Quantum Computers and the Long-Term Security Challenge for Bitcoin

For years, quantum risk was often viewed as a story too distant to worry about. That is changing. NIST states that quantum computers may still be years or decades away from practicality, but they could eventually break many public-key encryption systems widely used today. Consequently, the agency released three primary post-quantum cryptographic standards in 2024 and recommends that organizations begin transitioning now, rather than waiting for the threat to fully materialize. For crypto investors, this is a significant signal: when the leading US standards body no longer views this as an academic exercise but as something to prepare for today, quantum risk has entered a phase requiring management, not just debate.

The reason the market was startled in 2026 is that Google published new estimates showing that the quantum cost to break the elliptic curve problem on secp256k1, the core security foundation of many blockchain networks, is significantly lower than previously thought. In a March 2026 whitepaper, the research team outlined two Shor's algorithm attack configurations with fewer than 1,200 or 1,450 logical qubits, while estimating that on a suitable superconducting architecture, these circuits could run in minutes with fewer than 0.5 million physical qubits. Google also noted this is a roughly 20-fold reduction in the number of physical qubits required compared to previous estimates. Simply put, the "finish line for code-breaking" is not right in front of us, but it has been brought significantly closer.

However, not all Bitcoin are equally vulnerable. BIP-360, an official proposal in the BIPs repository, clearly distinguishes between "long exposure attacks" and "short exposure attacks." Long exposure is an attack targeting public keys exposed on the blockchain that exist long enough for the attacker to have time to crack them; short exposure is an attack occurring while a transaction is in the mempool, which is much harder because it requires higher quantum speed. BIP-360 also highlights certain output types with high sensitivity to long exposure, including P2PK, reused outputs, and Taproot. This proposal introduces the Pay-to-Merkle-Root (P2MR) direction as a soft fork to support quantum resistance at the script tree layer. For a real-world analogy, consider address reuse like hanging your name tag and daily schedule on your front door for years; you are giving bad actors too much time to study before they strike.

Chaincode Labs went further by estimating that sufficiently powerful quantum computers could threaten approximately 6.26 million BTC, particularly in large funds, exchanges, and early coins that have exposed public keys due to address reuse habits or script characteristics. This report also indicates that developers are discussing specific directions such as Lamport signatures, quantum-safe tapscript, pay-to-quantum-resistant-hash, and various migration roadmaps. Another proposal, BIP-361, even suggests a "sunset" scenario for legacy ECDSA and Schnorr signatures, arguing that delaying upgrades only makes the coordination problem between wallets, exchanges, miners, and custodians more difficult. In short, quantum risk is no longer a question of "if," but is becoming a question of "when and how to transition."
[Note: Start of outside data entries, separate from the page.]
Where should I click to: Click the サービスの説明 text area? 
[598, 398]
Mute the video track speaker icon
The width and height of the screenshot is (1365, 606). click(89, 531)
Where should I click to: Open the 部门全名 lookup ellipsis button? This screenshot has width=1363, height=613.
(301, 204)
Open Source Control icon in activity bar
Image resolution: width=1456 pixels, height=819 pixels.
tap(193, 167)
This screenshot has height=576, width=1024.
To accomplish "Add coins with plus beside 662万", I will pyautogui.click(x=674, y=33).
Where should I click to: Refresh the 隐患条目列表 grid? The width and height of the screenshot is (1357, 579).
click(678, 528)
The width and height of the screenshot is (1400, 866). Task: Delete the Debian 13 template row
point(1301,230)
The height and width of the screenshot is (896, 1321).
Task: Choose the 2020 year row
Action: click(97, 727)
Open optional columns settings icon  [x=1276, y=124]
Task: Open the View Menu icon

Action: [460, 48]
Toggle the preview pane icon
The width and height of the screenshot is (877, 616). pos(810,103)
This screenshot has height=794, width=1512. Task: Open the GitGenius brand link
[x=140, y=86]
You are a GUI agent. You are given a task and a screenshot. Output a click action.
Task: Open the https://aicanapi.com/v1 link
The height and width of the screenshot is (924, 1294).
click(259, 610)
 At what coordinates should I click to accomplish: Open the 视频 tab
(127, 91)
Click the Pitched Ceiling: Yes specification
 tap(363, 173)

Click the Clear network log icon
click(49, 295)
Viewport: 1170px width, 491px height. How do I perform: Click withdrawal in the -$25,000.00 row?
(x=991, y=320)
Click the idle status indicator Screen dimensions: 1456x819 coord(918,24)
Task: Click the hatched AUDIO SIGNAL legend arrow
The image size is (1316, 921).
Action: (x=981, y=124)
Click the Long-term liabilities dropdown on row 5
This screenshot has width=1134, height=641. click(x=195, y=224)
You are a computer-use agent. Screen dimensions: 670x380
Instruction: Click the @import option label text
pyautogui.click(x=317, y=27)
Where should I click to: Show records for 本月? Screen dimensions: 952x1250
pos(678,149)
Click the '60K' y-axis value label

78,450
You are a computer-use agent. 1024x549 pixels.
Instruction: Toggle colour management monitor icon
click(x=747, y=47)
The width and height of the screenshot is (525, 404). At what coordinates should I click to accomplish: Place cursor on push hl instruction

What should crypto investors do now? It is not about selling everything out of fear of a threat that has not yet occurred, but about investing with a better understanding of the technology. Prioritize wallets that do not reuse addresses, follow discussions on Bitcoin's post-quantum standards, and consider the ability to upgrade security as part of your long-term investment thesis. If a blockchain is strong in marketing but weak in its migration story to post-quantum cryptography, that is a signal to consider. Conversely, networks with serious technical communities, roadmaps, and standardization pressure from NIST, Google, or core development groups will have a competitive advantage in long-term trust. For investors, security is not just an engineering matter; it is the deciding factor in whether digital assets can maintain their role as a store of value for another decade.